I kept opening it, carefully, hoping I would like it because he seemed a little worried about it. I finally got to the last layer and peeled up the corner. I saw the red berries first and I knew. It was ‘Bittersweet.’ Here in my hands.
It was a spectacular gift I had not ever expected. My hands shook as I gently removed the rest of the wrapping. The lump in my throat felt like a softball. I had to turn my head to stop the tears from falling on the painting. I propped it on the couch and went to him to hug him and hold him tight. “I love you,” I squeaked through the emotion, “Thank you,” I said as I squeezed him tight. I cried tears of love, joy and surprise.
This was beyond sweet. It was beyond expected. It was beyond belief. (And it was way beyond budget!) I could feel his emotions too as he squeezed me back. “I can’t believe you did this,” I croaked through my tightened throat and thankful tears.

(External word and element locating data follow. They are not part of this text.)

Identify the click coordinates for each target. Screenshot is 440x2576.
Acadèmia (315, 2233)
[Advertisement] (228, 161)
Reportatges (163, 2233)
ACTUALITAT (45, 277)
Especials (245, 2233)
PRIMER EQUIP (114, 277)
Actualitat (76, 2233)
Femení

He moved the painting to a chair where we could both stand and admire it. He held me and I let the tears flow. “This is a painting of your photo,” he said, “it’s of our crows, taken from our backyard. There is nowhere it should be other than right here.”
I couldn’t speak. I could barely breathe. I just held him tighter and thanked my lucky stars. We stayed that way for awhile, reluctant to leave this moment.
But there were festivities and our families to visit and more joy to be had today. The painting would be here when we got back – and always.
And of course the story was told. And I found out more details. He had bought it as soon as I had showed him the link the first time. So by the time I told him I was going to buy it that Sunday, he had done so already. As luck would have it, it arrived one day in late May while I was out for a walk. He was able to get the picture in the house and unpackaged and burn the box it came in before I got back. He hid it in the back of his wardrobe for the past seven months.
As gifts go, hands down this is the second-best gift I have ever received in my lifetime. There is no doubt about that. Of course the best gift has been, and will always be, the love and life I have with my partner. I am blessed with the richness he brings to my life. I cannot thank him enough.
Not just for this, but for everything.